[Opening Text segment section]
Are his indoor accidents poop or pee? Before he was treated, my 3 YO Babesia hound would dribble small amounts of urine, usually in his bed, where he spent most of his time. He checked clear of UTI, so I figured the problem was behavioral. He was spoiled, still is, and proud of it, and wasn't much interested in the fenced-in backyard. I figured he was holding out for a walk, and always obliged him. After the Imizol treatments, no more leaks. He still holds out for walks, but never dribbles.

 

he also has A VERY touchy belly and gets sick/runnys easily.
[Closing Text segment section]
### Exercise set
**a)** According to the post about the hound, what ended the dog's urine leaks?
**b)** In the post about the hound, substitute "crate" for "bed" in the part starting with "Are his indoor" and going on through "gets sick/runnys easily.".
**c)** Translate this sentence from the post about the hound into Spanish: "He checked clear of UTI, so I figured the problem was behavioral."
The data after this point come from a separate source.
[Opening Data extracts section]
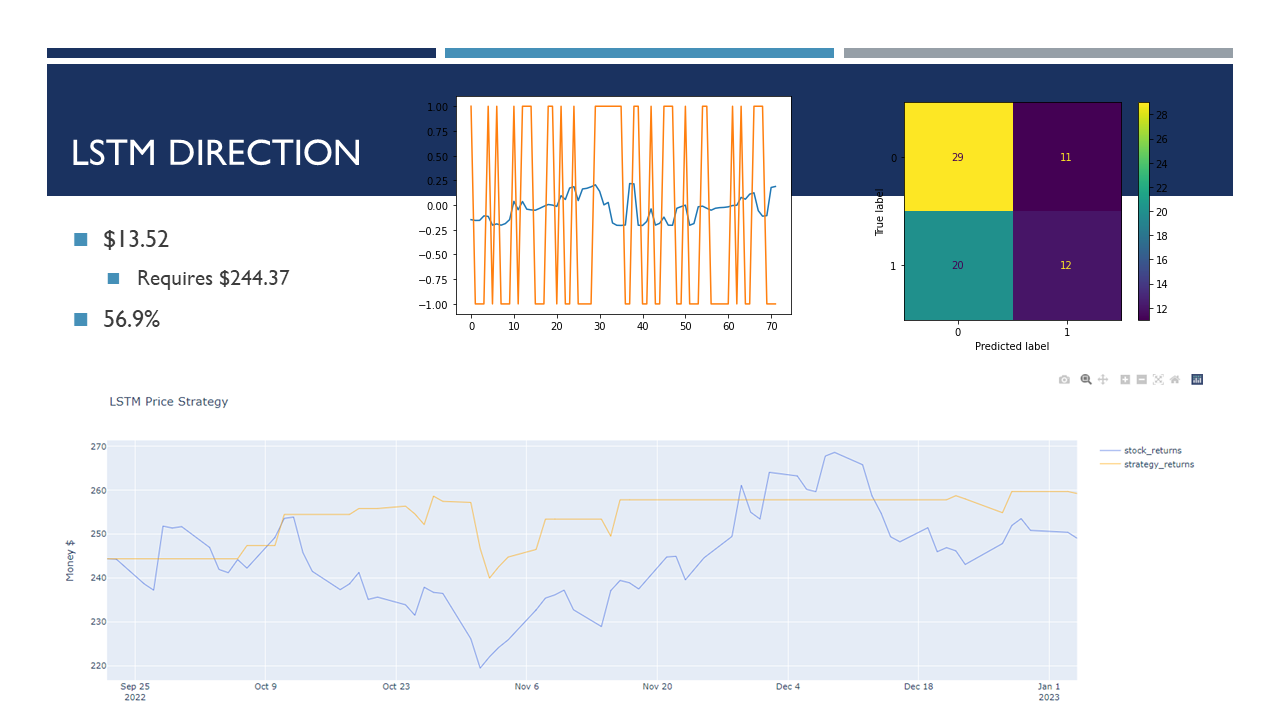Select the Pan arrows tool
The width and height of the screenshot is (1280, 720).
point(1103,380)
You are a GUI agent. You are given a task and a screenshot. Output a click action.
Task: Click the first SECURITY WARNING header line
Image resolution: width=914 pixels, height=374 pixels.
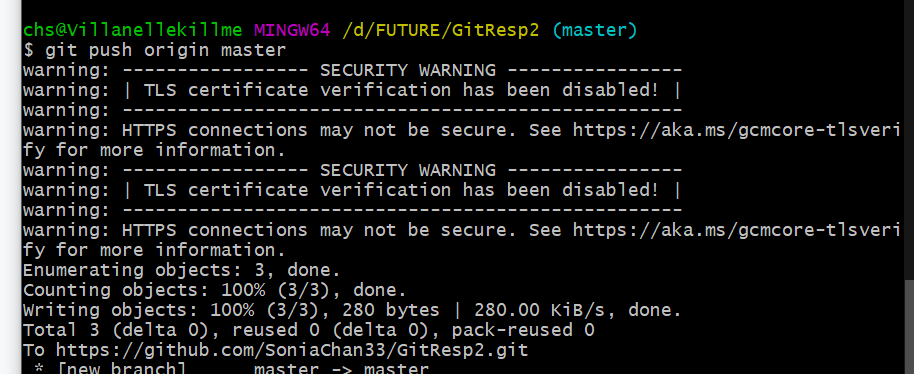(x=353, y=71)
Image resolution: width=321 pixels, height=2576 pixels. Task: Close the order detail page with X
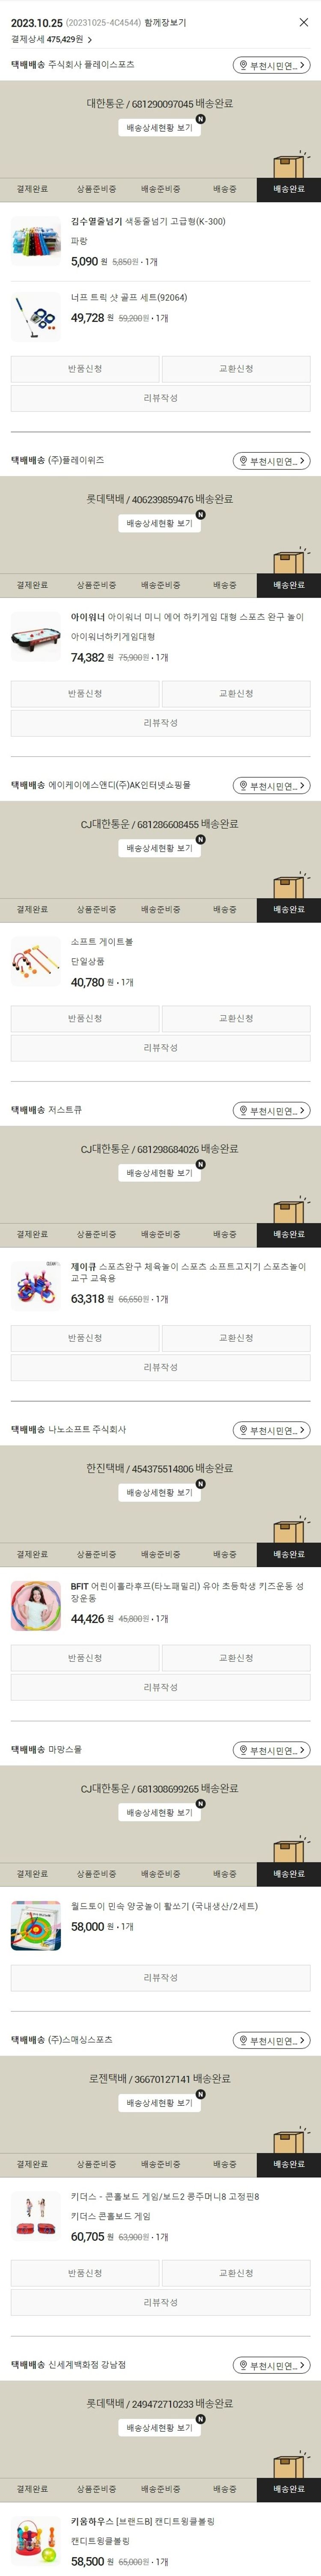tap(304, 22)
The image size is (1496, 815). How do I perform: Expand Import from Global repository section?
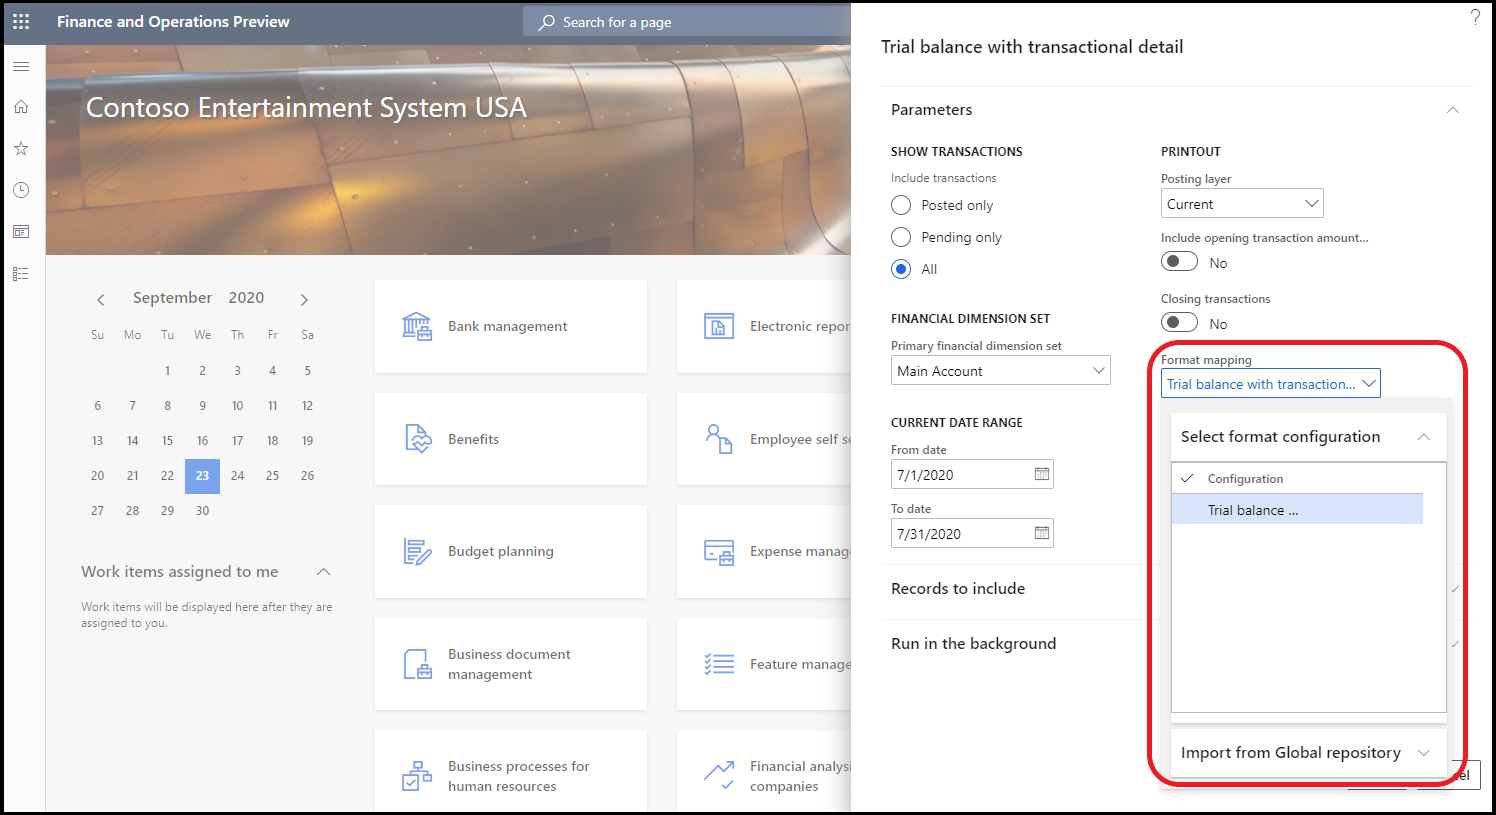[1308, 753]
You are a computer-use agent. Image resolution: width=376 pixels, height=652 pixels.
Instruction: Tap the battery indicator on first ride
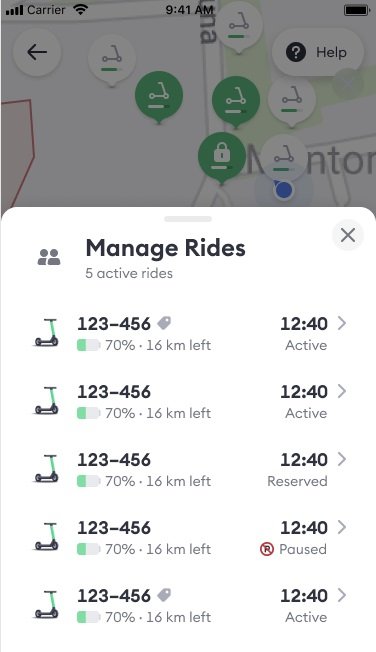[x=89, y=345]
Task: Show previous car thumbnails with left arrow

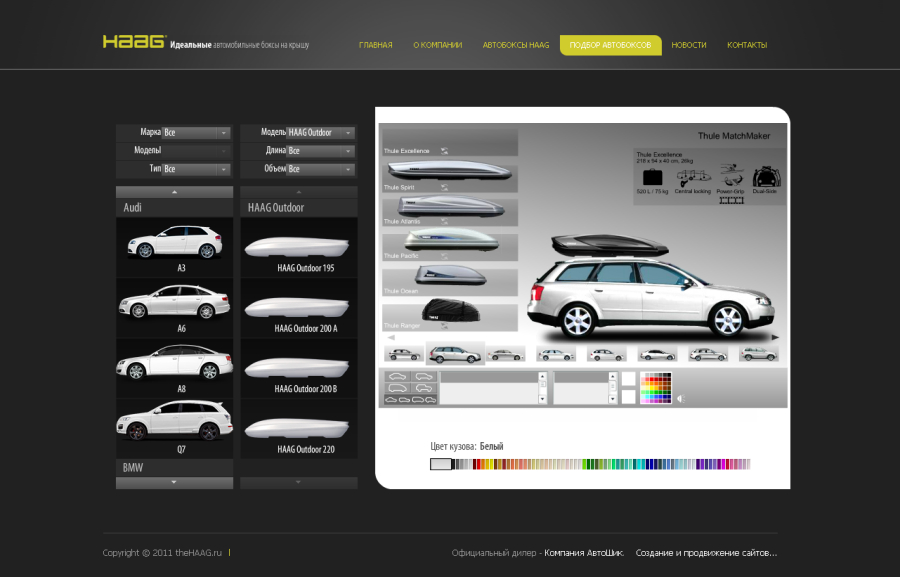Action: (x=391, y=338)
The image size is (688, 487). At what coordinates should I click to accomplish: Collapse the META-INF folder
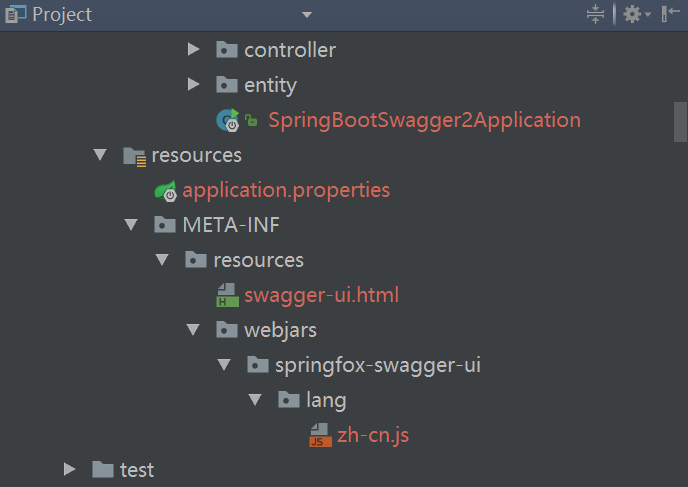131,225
[Closing Data extracts section]
### Results of the tasks
**a)** The Imizol treatments.

**b)**
Are his indoor accidents poop or pee? Before he was treated, my 3 YO Babesia hound would dribble small amounts of urine, usually in his crate, where he spent most of his time. He checked clear of UTI, so I figured the problem was behavioral. He was spoiled, still is, and proud of it, and wasn't much interested in the fenced-in backyard. I figured he was holding out for a walk, and always obliged him. After the Imizol treatments, no more leaks. He still holds out for walks, but never dribbles.

 

he also has A VERY touchy belly and gets sick/runnys easily.

**c)** Las pruebas descartaron una infección urinaria, así que supuse que el problema era de comportamiento.